Classic French Cookie Recipes With Delicious Old World Flavors


You will love trying these classic French cookie recipes. The light, delicate texture of these cookies, and the delicious, all-natural flavors make them ideal to serve on any occasion.

Imagine eating authentic French almond cookies, S-shaped sans soucies, and biscuit à la cuillière.

There is even a vintage recipe for petites madeleines, a little cookie that is synonymous with Old France and French cooking.

You will be thrilled with the Old World taste of these cookies. Be sure to try one of these easy French cookie recipes tonight.





French Cookie Recipe

This vintage French almond cookie recipe is taken from Mom's old recipe scrapbook, circa 1929.

Ingredients: 1/2 cup butter, 3/4 cup brown sugar, 1 egg, 1/4 teaspoon mace, 2 cups pastry flour (or 1-3/4 cups hard wheat flour), 1/2 teaspoon baking powder, 1/4 cup chopped almonds.

Directions: Cream butter well and gradually work in sugar. Beat and add egg. Measure once sifted flour and sift again with mace; add gradually to mixture, putting baking powder into last part of flour. Add almonds.

Chill, shape into roll, and chill again overnight. If necessary, reshape the roll, and chill again before cutting down in very thin slices. Bake on a buttered sheet in a moderate oven 350°F 15 to 20 minutes. These are good looking cookies, crisp and with good flavor.

French Madeleines Recipe

This old-fashioned recipe for madeleines is taken from "The Italian Cook Book" compiled by Mrs. Maria Gentile, published by Italian Book Co., New York, in 1919.

These delicious cake-like cookies were called madeleines by King Louis XV (1710-1774) to honor Madeleine Paulmier who was the esteemed cook of his father-in-law, Stanislas I, the exiled King of Poland.

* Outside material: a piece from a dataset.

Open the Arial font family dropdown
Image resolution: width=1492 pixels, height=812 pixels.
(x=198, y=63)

The delicate cookies are traditionally baked in small shell-like molds, but other shapes were also used.


Sugar, four and a half ounces; flour, three ounces; butter, one ounce; egg yolks, four; whites of eggs, three; a pinch of baking soda, a taste of lemon peel.

First mix and stir the yolks with the sugar and when they have become whitish, add the flour and stir for fifteen minutes more. Mix with the butter, melting or softening it fine if it is hard, and finally add the whites when they are well beaten. The flour must be previously dried in the sun, or on the fire.

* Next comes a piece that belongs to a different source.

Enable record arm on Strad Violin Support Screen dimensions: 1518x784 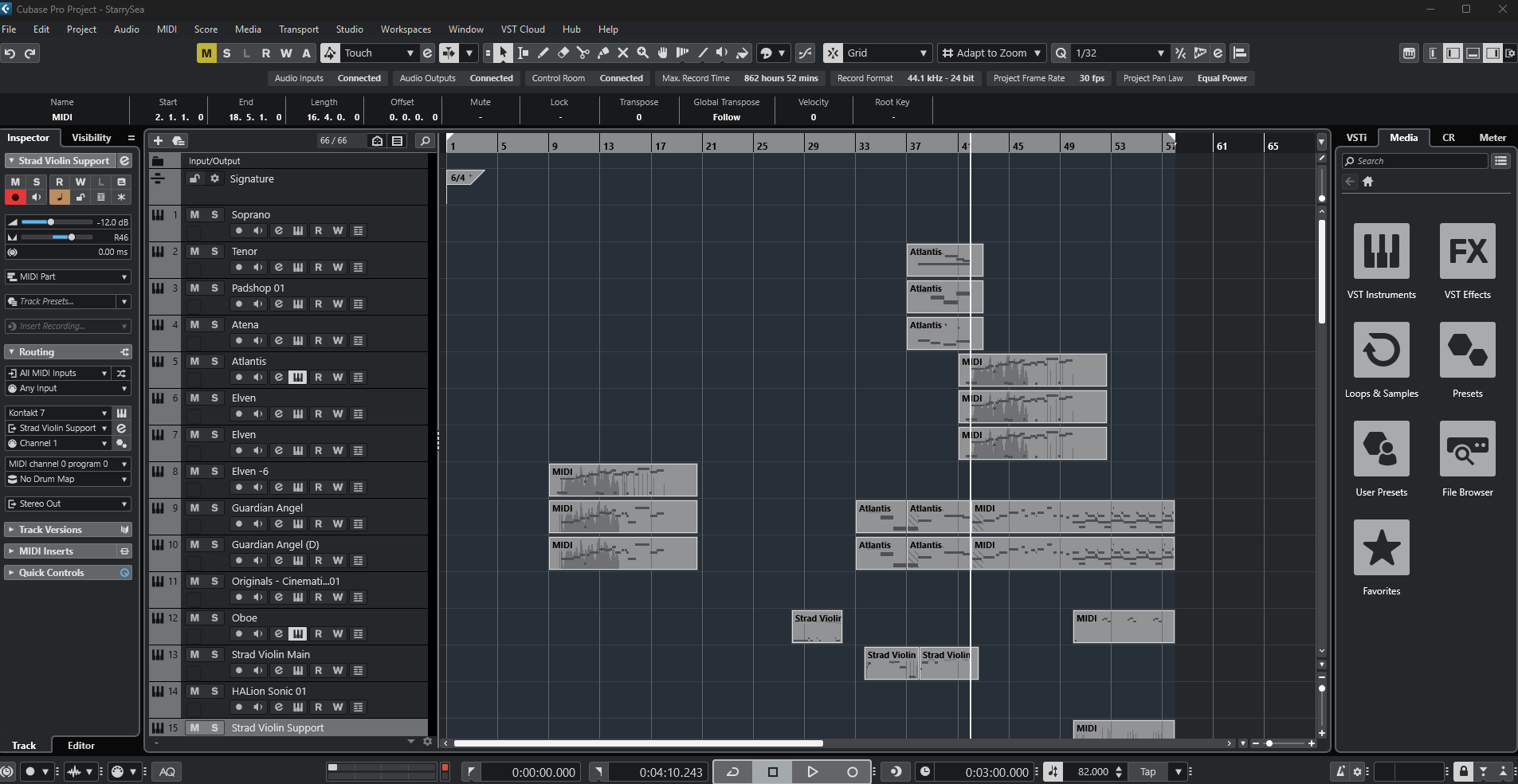click(x=14, y=197)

This cake may be given different shapes, but keep it always thin and in little volume. It can be put in little shell-like molds greased with butter and sprinkled with flour, or else in a baking tin, keeping it not more than half an inch thick, and cutting it after baking in the shape of diamonds and dusting with powdered sugar.

French Cookie Recipes

These classic French cookie recipes are taken from the book "The Complete Confectioner, Pastry-Cook, and Baker" by Eleanor Parkinson, published by J. B. Lippincott & Co., Philadelphia, in 1864.

Sans Soucies

One pound of blanched sweet almonds, the whites of three eggs, two pounds of pulverized loaf sugar. Pound the almonds with the whites of the eggs until reduced to a smooth paste, and then gradually mix in the sugar. Roll a portion of the mass thus formed in powdered sugar, and cut them into pieces about an inch long, and form them into the letter S, and bake on waxed plates.

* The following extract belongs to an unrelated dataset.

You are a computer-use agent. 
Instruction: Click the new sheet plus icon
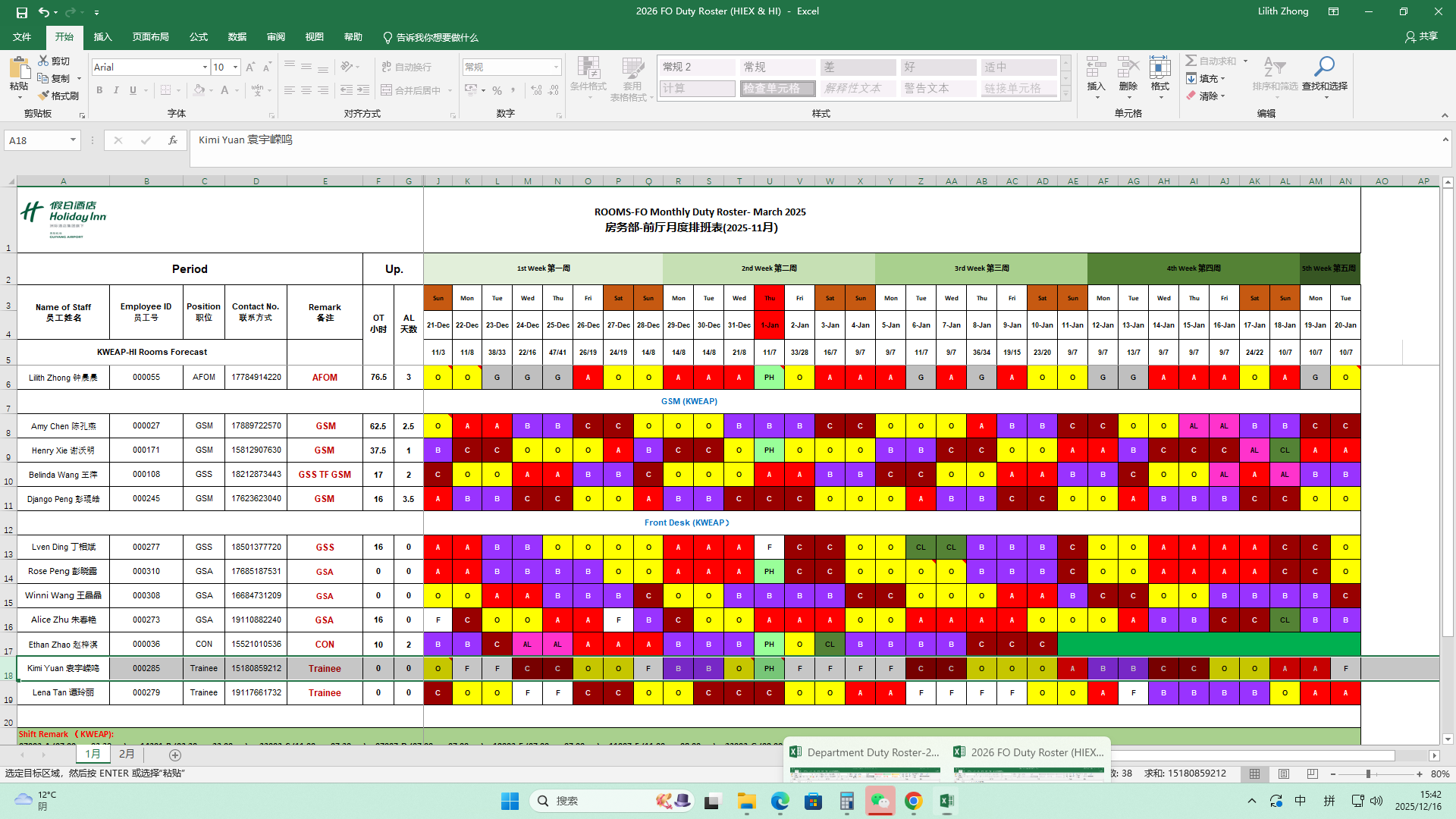point(175,755)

Biscuit à la Cuillière (Spoon Biscuit)

Mix the yolks of three eggs with four ounces of fine sugar and half a clove of vanilla, powdered and passed through a silk sieve; after working these ingredients for five minutes, add a whole egg, then work them again for five minutes; after which add another whole egg, and continue to work them for five minutes longer; then beat up the whites of the first three eggs to a very stiff froth, and mix them, together with two ounces of dried and finely sifted flour, to the former ingredients.

When the batter is quite sleek, lay out on paper, and bake as Lady Fingers.




French cookie recipes cookbook Enjoy these classic French cookie recipes from Grandma’s day. Ces biscuits sont délicieux!